Murray, a Brit by birth, saw this first hand when he went to work for the Department of Transport. "In government, performance is judged by increases in funding. The cost-cutting boss is viewed with suspicion, even outright hostility, by his peers, as letting his side down," Murray, who works at the Competitive Enterprise Institute, writes.

The success that the political class has had is evidenced by the fact that the wealthiest Congressional District in America is not in Manhattan or Beverly Hills, but in Northern Virginia. It is Virginia's 11th District, a suburb of Washington, D.C. that is home to many top-level federal workers. The district has a median household income of $80,397, nearly double the national average of almost $42,000.
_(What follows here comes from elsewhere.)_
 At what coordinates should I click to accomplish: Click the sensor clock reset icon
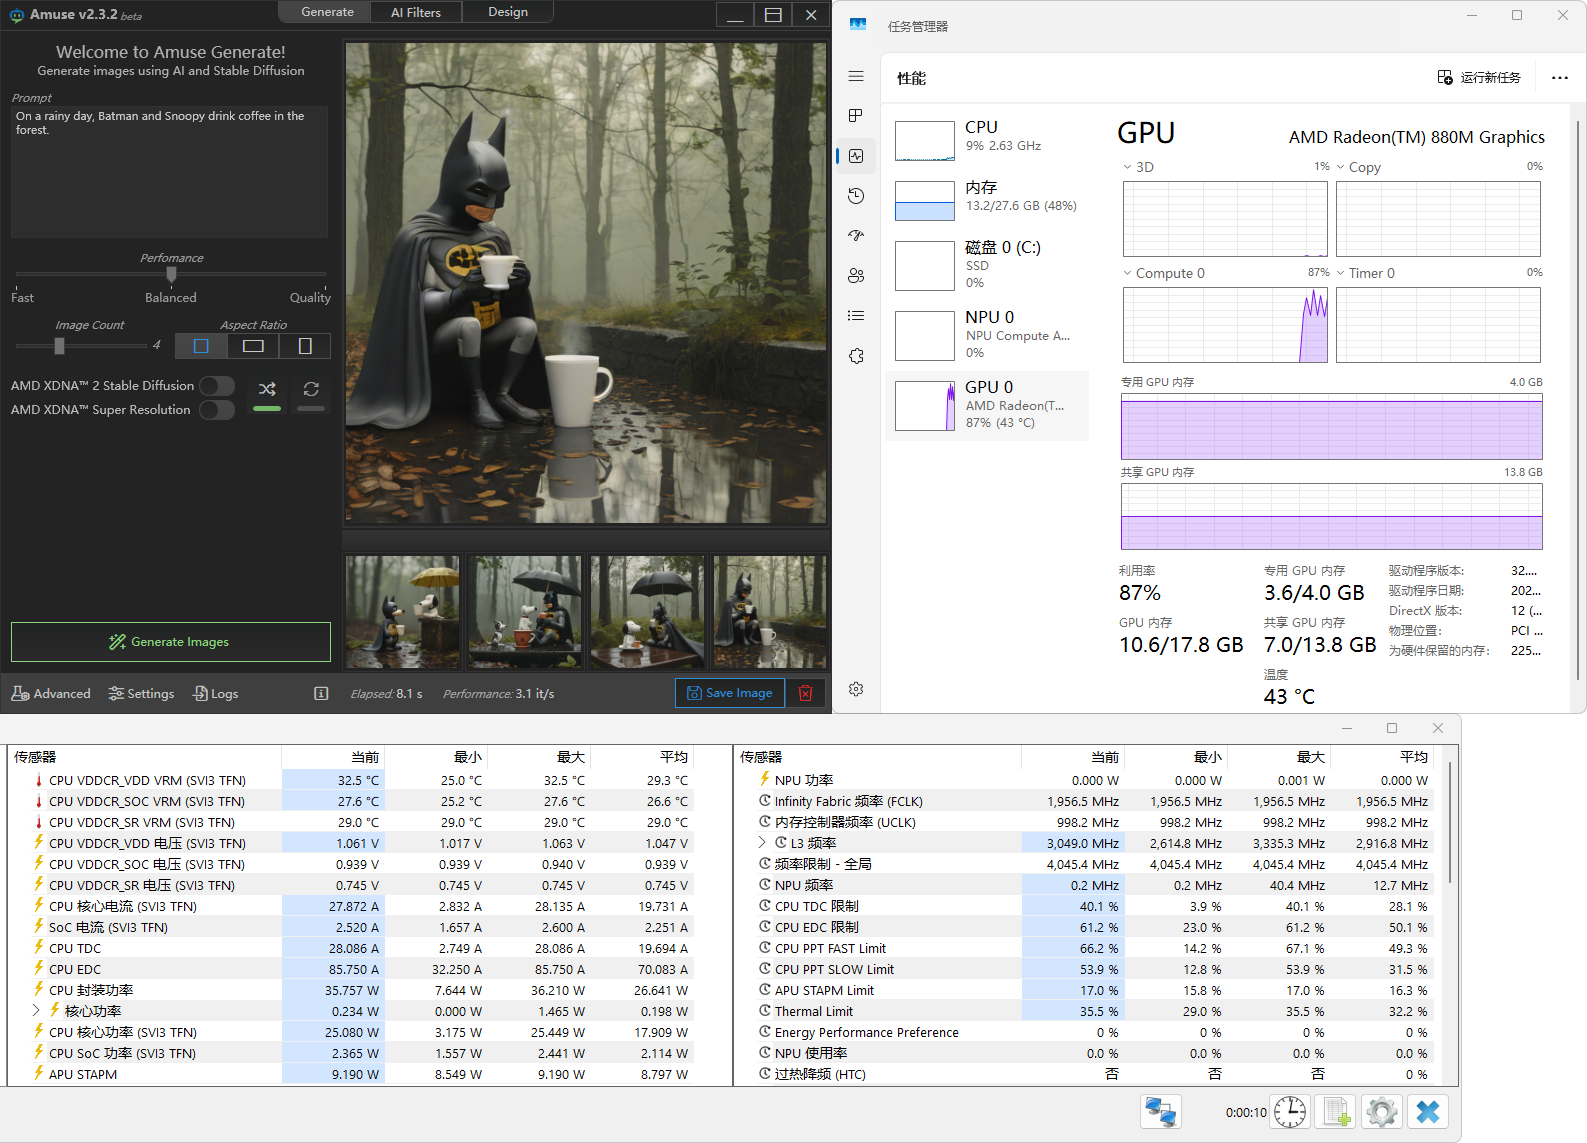coord(1289,1112)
Bureaucrats are now paid, on average, more than the private sector, have top-notch health and retirement benefits, and virtually iron-clad job security. The justification for this is that such people are in "public service" and good wages and benefits are needed to attract good people. But it is a myth that so-called public servants are any less self-interested than anyone else. Indeed, they often serve themselves at the expense of the public.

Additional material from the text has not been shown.